Monday, February 16, 2009

It's a Boy!

Because I was a tomboy and have always felt comfortable around males (I had two male roommates during my last year of college), when I found out, five and a half years ago, that I was pregnant with a baby boy, I was very excited. I also looked forward to having my own father involved in his life, more so - I imagined - than he was during my childhood.

Growing up with a sister always made me that much more interested and curious about males since they were a little foreign to me. I was jealous of my friends who had brothers, either younger or older than us. But, for some reason, when it came time to thinking about raising my son on my own (when his father and I separated), I thought that it would be no problem. I thought, from my feminist point of view, that boys and girls were pretty much the same. They - all children - need love, attention and discipline in order to thrive and survive.

As my son got older, started talking and becoming more active and aggressive, I realized, for the first time probably, just how different boys and girls truly are. Yes, we are all still equals, but to ignore the differences between men and women would do us all a disservice.
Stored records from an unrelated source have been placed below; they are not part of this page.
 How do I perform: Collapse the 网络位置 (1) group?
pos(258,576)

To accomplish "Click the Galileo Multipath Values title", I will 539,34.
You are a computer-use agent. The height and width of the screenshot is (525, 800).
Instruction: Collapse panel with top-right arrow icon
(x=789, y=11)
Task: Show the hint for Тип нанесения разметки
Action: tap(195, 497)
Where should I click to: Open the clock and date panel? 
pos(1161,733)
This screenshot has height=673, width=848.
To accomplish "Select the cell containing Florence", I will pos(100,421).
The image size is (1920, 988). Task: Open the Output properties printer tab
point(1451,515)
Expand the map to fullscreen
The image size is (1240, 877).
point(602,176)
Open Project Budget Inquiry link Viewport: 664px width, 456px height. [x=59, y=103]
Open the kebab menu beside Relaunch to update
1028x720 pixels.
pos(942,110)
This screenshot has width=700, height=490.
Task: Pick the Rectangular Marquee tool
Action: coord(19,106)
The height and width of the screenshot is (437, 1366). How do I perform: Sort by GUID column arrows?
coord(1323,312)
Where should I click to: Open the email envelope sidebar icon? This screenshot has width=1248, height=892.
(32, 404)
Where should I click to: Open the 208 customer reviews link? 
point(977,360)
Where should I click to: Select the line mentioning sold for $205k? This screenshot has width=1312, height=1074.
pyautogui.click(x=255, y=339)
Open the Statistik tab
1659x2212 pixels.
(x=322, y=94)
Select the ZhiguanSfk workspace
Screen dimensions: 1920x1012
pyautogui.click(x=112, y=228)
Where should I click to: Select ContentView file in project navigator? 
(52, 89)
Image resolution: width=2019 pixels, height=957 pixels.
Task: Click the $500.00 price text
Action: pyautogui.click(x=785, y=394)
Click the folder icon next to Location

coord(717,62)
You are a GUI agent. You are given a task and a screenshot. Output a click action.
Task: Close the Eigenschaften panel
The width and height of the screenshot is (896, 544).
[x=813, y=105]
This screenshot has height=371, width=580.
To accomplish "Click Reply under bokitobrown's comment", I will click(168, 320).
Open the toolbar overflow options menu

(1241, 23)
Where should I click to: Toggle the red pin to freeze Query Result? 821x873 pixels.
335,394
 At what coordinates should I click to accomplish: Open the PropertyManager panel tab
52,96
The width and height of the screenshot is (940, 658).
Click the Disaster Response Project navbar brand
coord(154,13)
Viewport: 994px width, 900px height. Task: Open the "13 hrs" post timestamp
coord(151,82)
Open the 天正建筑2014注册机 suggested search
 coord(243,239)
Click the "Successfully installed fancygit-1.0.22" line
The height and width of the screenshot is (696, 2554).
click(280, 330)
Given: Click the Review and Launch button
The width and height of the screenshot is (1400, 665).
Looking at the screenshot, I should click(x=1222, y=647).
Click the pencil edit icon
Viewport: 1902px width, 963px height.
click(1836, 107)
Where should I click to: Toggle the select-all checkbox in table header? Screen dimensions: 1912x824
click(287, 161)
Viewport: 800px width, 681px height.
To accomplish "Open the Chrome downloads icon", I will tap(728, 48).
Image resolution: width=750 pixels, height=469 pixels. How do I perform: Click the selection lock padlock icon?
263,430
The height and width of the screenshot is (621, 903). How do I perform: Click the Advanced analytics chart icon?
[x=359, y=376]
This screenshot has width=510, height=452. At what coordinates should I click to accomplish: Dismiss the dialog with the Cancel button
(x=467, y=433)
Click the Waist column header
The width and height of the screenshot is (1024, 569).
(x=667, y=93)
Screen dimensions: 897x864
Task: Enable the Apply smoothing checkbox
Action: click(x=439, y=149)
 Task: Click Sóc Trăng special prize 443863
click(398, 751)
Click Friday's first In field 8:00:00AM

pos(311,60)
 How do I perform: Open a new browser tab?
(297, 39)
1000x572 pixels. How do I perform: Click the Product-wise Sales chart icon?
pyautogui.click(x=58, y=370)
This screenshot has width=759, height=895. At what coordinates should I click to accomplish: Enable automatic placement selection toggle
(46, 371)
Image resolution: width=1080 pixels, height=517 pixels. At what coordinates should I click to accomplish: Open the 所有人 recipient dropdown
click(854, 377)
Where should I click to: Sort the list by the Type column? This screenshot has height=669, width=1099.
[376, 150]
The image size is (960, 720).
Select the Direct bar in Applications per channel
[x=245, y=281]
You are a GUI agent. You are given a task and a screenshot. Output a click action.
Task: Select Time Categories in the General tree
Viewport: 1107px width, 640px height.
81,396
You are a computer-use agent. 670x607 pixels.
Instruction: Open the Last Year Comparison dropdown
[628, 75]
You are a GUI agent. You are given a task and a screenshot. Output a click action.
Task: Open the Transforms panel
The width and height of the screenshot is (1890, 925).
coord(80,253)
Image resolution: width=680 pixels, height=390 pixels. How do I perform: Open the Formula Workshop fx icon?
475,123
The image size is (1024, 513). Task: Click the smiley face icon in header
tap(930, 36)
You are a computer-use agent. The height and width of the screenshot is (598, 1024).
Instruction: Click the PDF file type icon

I picked up a copy of Dr. Michael Thompson's book, It's a Boy! to figure out ways to enhance my son's self-esteem as he gets older and continues to develop. Since my son recently turned five, I grabbed the book off the shelf once again to read the chapters devoted to boys his age, boys who are getting ready to start school and who continue to become more masculine as they develop and become the "little men" that they are designed to be.



One of the concerns we hear about in the media, regarding boys especially, is their risk for developing and being diagnosed with ADD. It's often difficult to gain our son's attention or have them focus on tasks or assignments in school. As parents, Dr. Thompson claims that there are four things we can do to help children gain good attentional abilities:
  1. Turn off the screen (TV or computer)
  2. Provide a quiet play space where you are nearby
  3. Play games with your son (regularly but not constantly)
  4. Protect that precious time by not scheduling him into too many after-school activities
Another important element to nurturing a young boy's self-esteem is to provide him with opportunities to explore the arts, whether it be music, drawing, clay or woodwork. As Dr. Thompson has seen in over thirty years of working with young boys, "experience in the arts allows a boy to feel a sense of satisfaction that he cannot experience in any other realm of his life. And it allows him insight into himself that he cannot obtain in any other way." He can look at the final result and say to himself, "This is mine. I made it. It represents me."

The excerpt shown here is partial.